§ Brief A
In the text on concrete and reinforcement deficiencies in earthquake-damaged buildings, what minimum concrete quality does the Turkish Buildings Earthquake Code 2018 set?
§ Brief B
Write the next paragraph of the text on concrete and reinforcement deficiencies in earthquake-damaged buildings, starting after its final sentence.

The quality of concrete is one of the most essential parameters in structural performance. Therefore, the minimum concrete quality used in the buildings has been defined as 18 MPa in the 1975 code, 20 MPa in the 1998 and 2007 codes, and 25 MPa in the Turkish Buildings Earthquake Code 2018. However, despite the presence of limit values for concrete quality in the regulations, an examination of concrete samples obtained from structures damaged during earthquakes has revealed that the concrete quality is far below the limits defined in the specifications. The reasons for this include the lack of appropriate mixing ratio, absence of suitable aggregate gradation (large-sized and smooth-surfaced aggregate), lack of vibration, segregation, and presence of foreign materials in the concrete (such as plastic, paper, wood, etc.). Field observations have identified certain drawbacks directly affecting concrete quality, such as inappropriate aggregate sizes, segregation, and the presence of foreign materials.

Most buildings constructed before 2000 were built using man-made concrete mixed and manufactured by human labor. Therefore, they have common mistakes such as wrong concrete mix (wrong water, cement, and aggregate ratio), low cement ratio, the existence of organic and inorganic materials in the mix, very small or massive aggregate, wrong placement of concrete (heavy segregation), etc. some examples of poor concrete quality and segregation are depicted in Fig. 10.

Fig. 10

Examples of poor concrete quality (a) and wrong placement of concrete (segregation) (b)

5.2 Poor reinforcing steel quality, corrosion, and improper placement of reinforcement

The bonding between the concrete and the reinforcement must be established for reinforced concrete structural elements to exhibit the expected ductile behavior. The bonding between concrete and reinforcement is a crucial parameter that enables these two materials to work together. Ribbed reinforcements are produced by creating notches on the surface of the reinforcement to increase bonding. However, while the use of ribbed reinforcement was not mandatory in the past, it became compulsory in 1998 in the Turkish Earthquake Code. Until then, smooth reinforcement and poor-quality concrete have resulted in reinforced concrete structures with weak bonds (Olabi et al. 2022). Some of these structures have also been found to have corrosion on reinforcement. Due to the corrosion-induced section loss in the reinforcement, bonding weakens, and the load-bearing capacity of RC members decreases (Less et al. 2023). Additionally, non-compliant practices with regulatory details have been observed in the placement of transverse reinforcements (stirrups) in structural elements, such as inadequate, irregular, hookless, and excessive spacing. As in previous earthquakes, inadequate, poor-quality, smooth reinforcement, reinforcement corrosion, and poor workmanship in reinforcement and concrete have caused significant damage to reinforced concrete structures during the 2023 Kahramanmaraş earthquakes.

§ Collected data
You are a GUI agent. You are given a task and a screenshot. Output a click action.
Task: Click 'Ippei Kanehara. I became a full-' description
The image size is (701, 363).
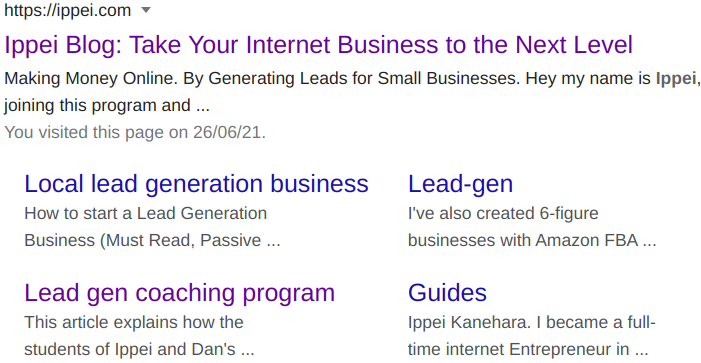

§ Expected answer A
25 MPa.

§ Expected answer B
Additionally, it has been observed that plain reinforcing steel was generally used in buildings constructed before 2000. The reinforcement steel also had significant corrosion due to insufficient concrete cover (Fig. 11a). Concrete segregation has also been detected in these buildings (Fig. 11b). In many buildings, stirrups were bent wrongly at 90-degree instead of 135-degree, as prescribed in the TBEC 2018 (Fig. 11c). In many buildings in the region, it was observed that the protruding reinforcement bars of columns and walls from the foundation did not comply with the overlapping length requirement specified in the regulations. In these areas, due to the lack of proper spacing between reinforcement bars and the bending of reinforcing bars at 90-degree angles, plastic hinges have formed at the bottom of the columns, causing concrete cracking and reinforcement deformation.

Fig. 11

Unribbed smooth reinforcement and heavy corrosion (a), insufficient concrete cover and heavy segregation (b), and wrongly bent stirrups (90-degree bent) (c)

5.3 Soft story effects in ribbed slab constructions

The heavily damaged and collapsed reinforced concrete buildings, which were generally constructed after 2000 years in the densely populated settlements such as Nurdağı, İslahiye, Pazarcık, Türkoğlu, Kırıkhan, and Antakya, are examined closely in the post-earthquake region. Notably, they have similar architectural features and were arranged with the same type of load-bearing system, especially for the floor members. As can be seen from Figs. 12 and 13, the first two floors of such multi-story buildings have been designed for commercial workplace purposes, and the floors above them are used as residential areas with large and heavy overhangs. It has been observed in the field that these types of apartment buildings with similar engineering and architectural design errors failed against seismic forces.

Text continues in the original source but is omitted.